Your reply should repeat all records verbatim and contain no images.
-------- Records for the task
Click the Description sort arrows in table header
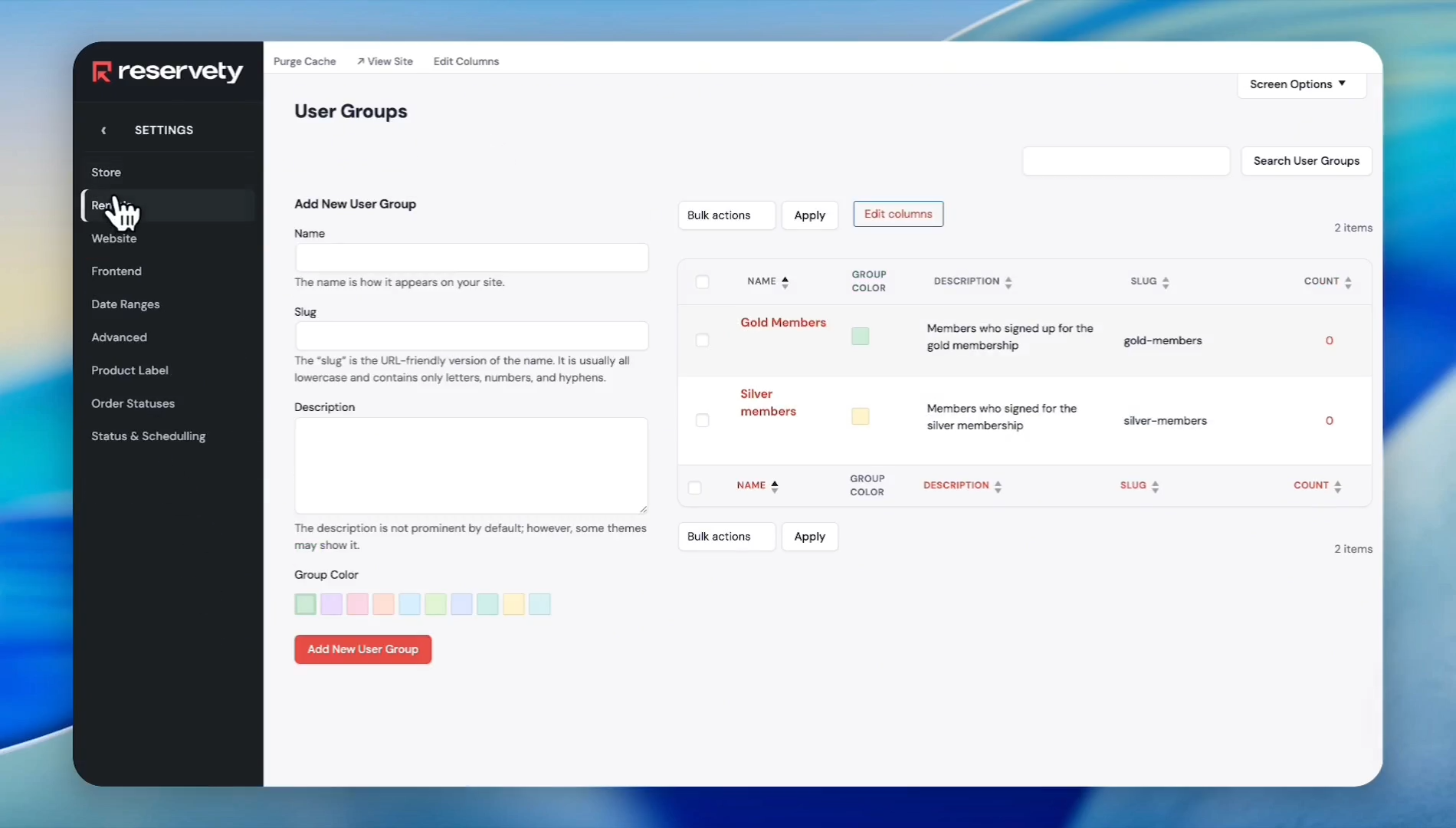Viewport: 1456px width, 828px height. (x=1008, y=282)
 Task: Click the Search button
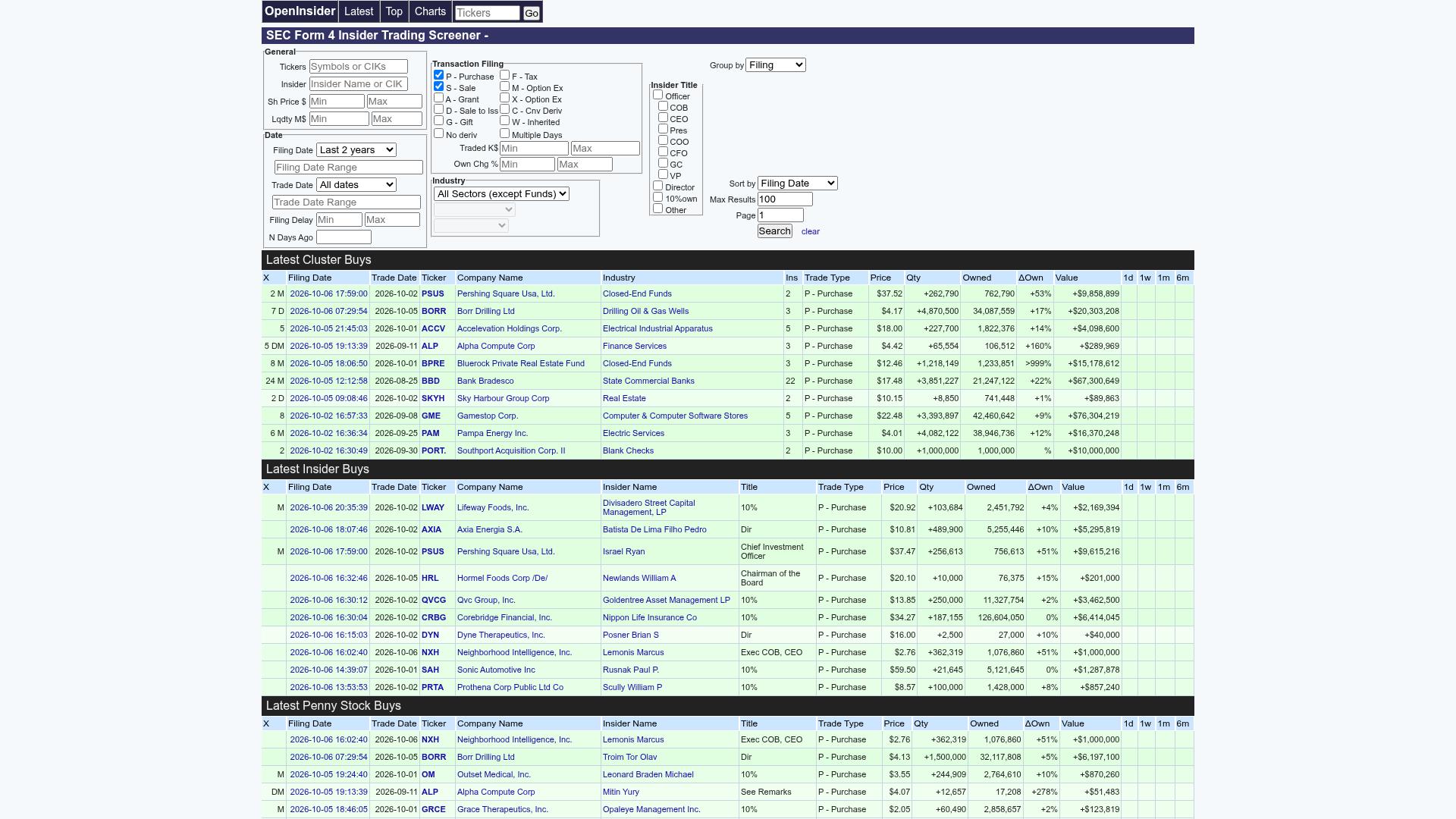774,231
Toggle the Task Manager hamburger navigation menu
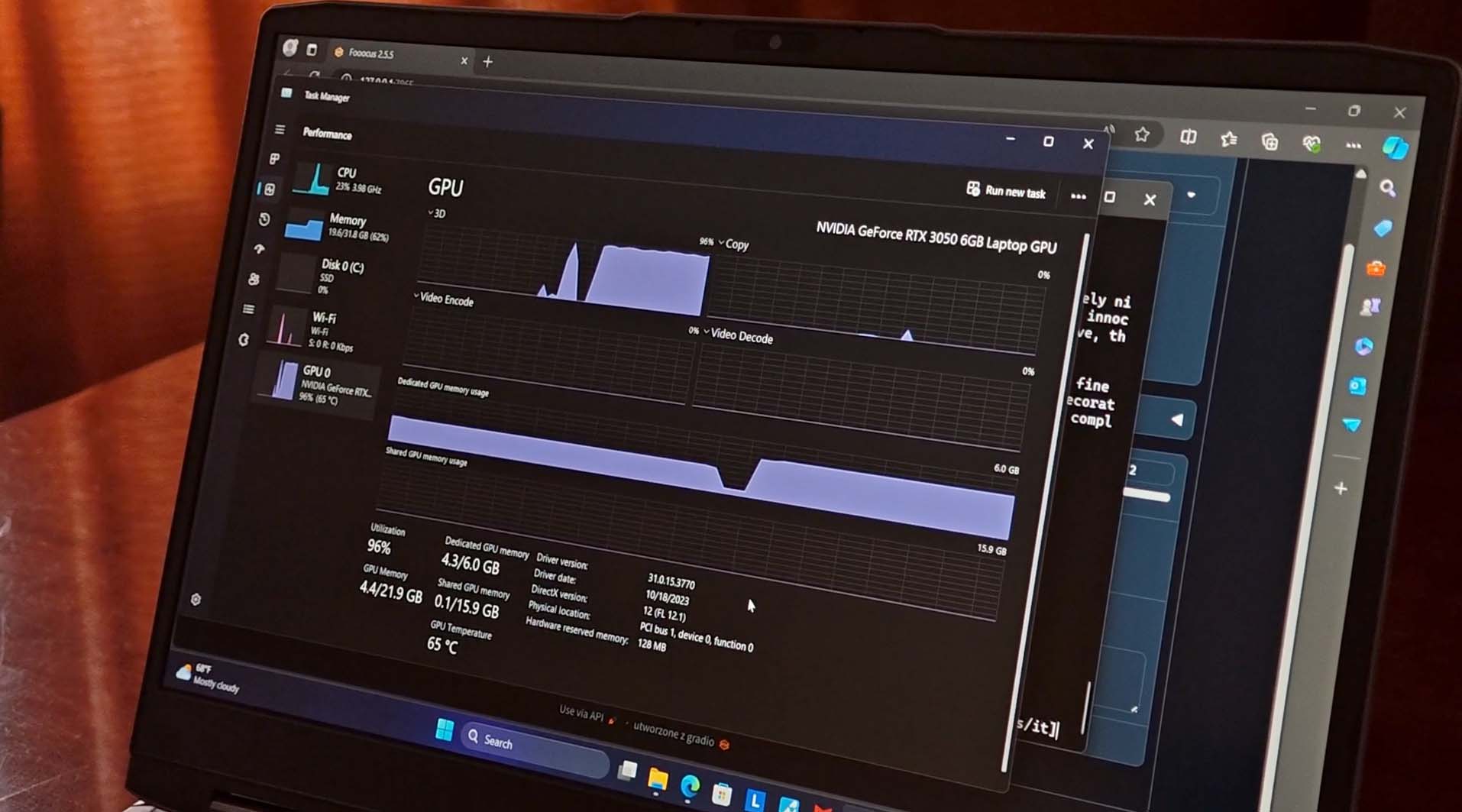1462x812 pixels. (280, 130)
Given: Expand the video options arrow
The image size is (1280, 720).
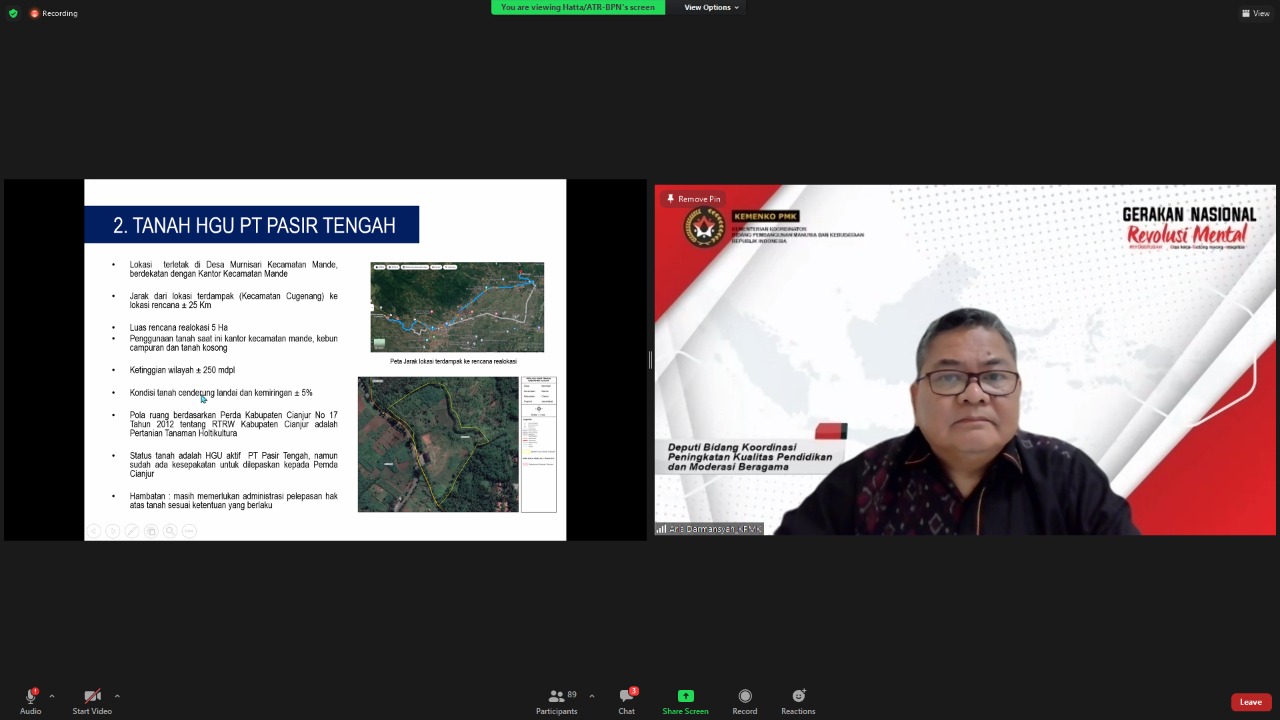Looking at the screenshot, I should click(x=117, y=696).
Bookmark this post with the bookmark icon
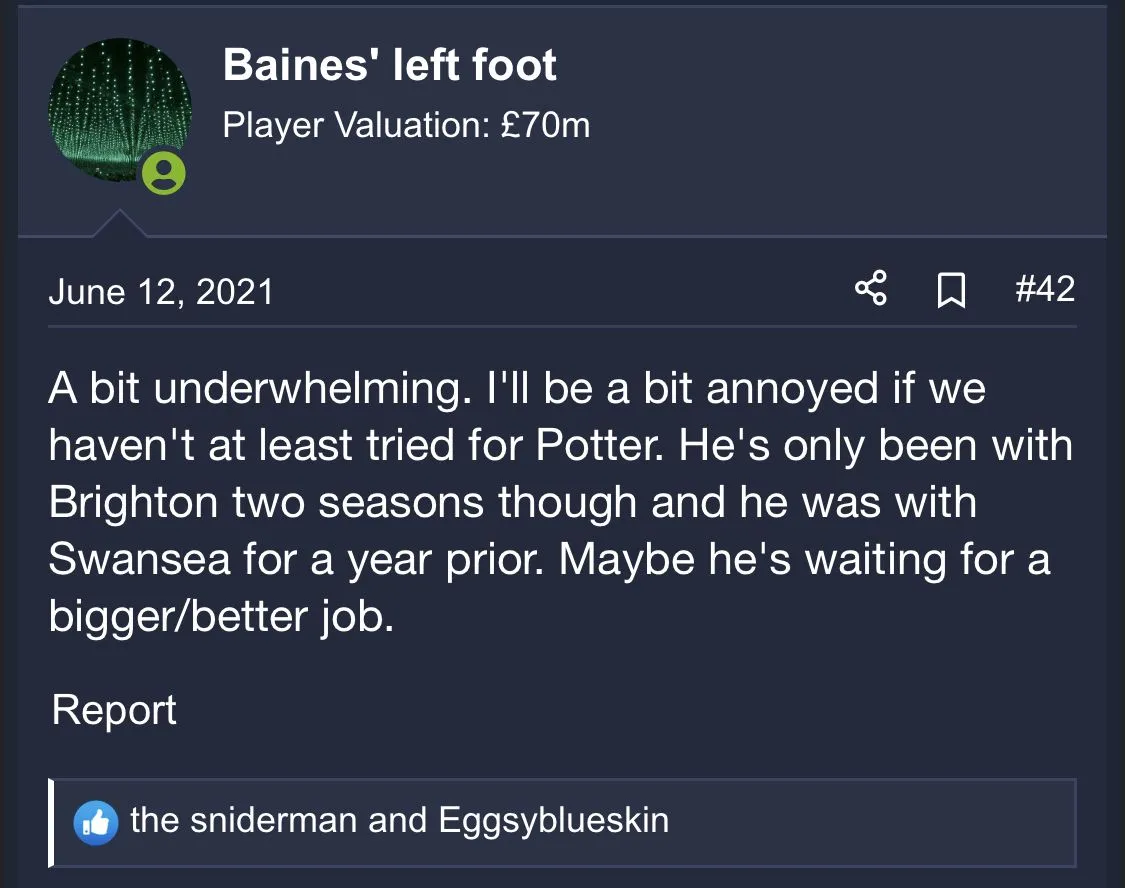This screenshot has width=1125, height=888. tap(951, 291)
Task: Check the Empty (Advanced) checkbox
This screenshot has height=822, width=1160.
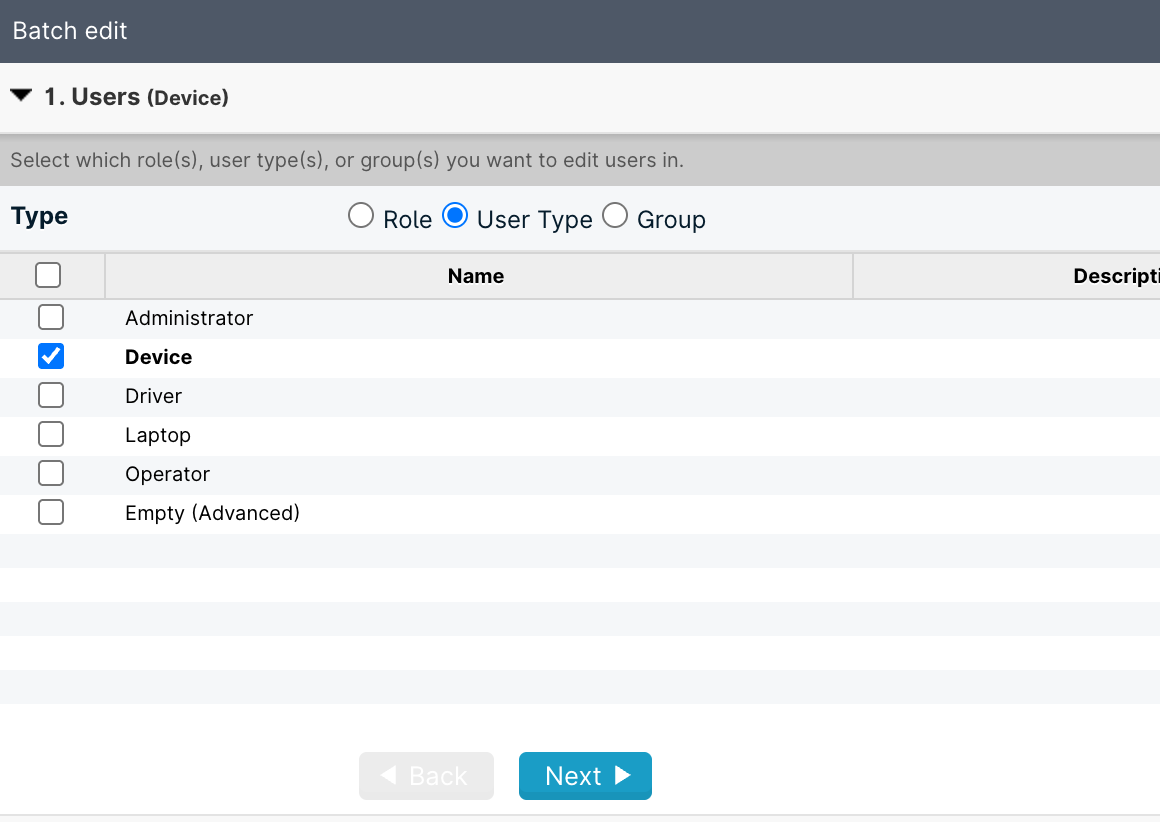Action: (51, 511)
----------------
Written answer:
Click the Description sort arrows in table header
Viewport: 1456px width, 828px height. (x=1008, y=282)
 Task: Click the Search button
774,231
Toggle the Task Manager hamburger navigation menu
1462x812 pixels. (280, 130)
Given: Expand the video options arrow
The image size is (1280, 720).
Looking at the screenshot, I should click(x=117, y=696).
Bookmark this post with the bookmark icon
This screenshot has width=1125, height=888. tap(951, 291)
Task: Check the Empty (Advanced) checkbox
This screenshot has height=822, width=1160.
Action: (51, 511)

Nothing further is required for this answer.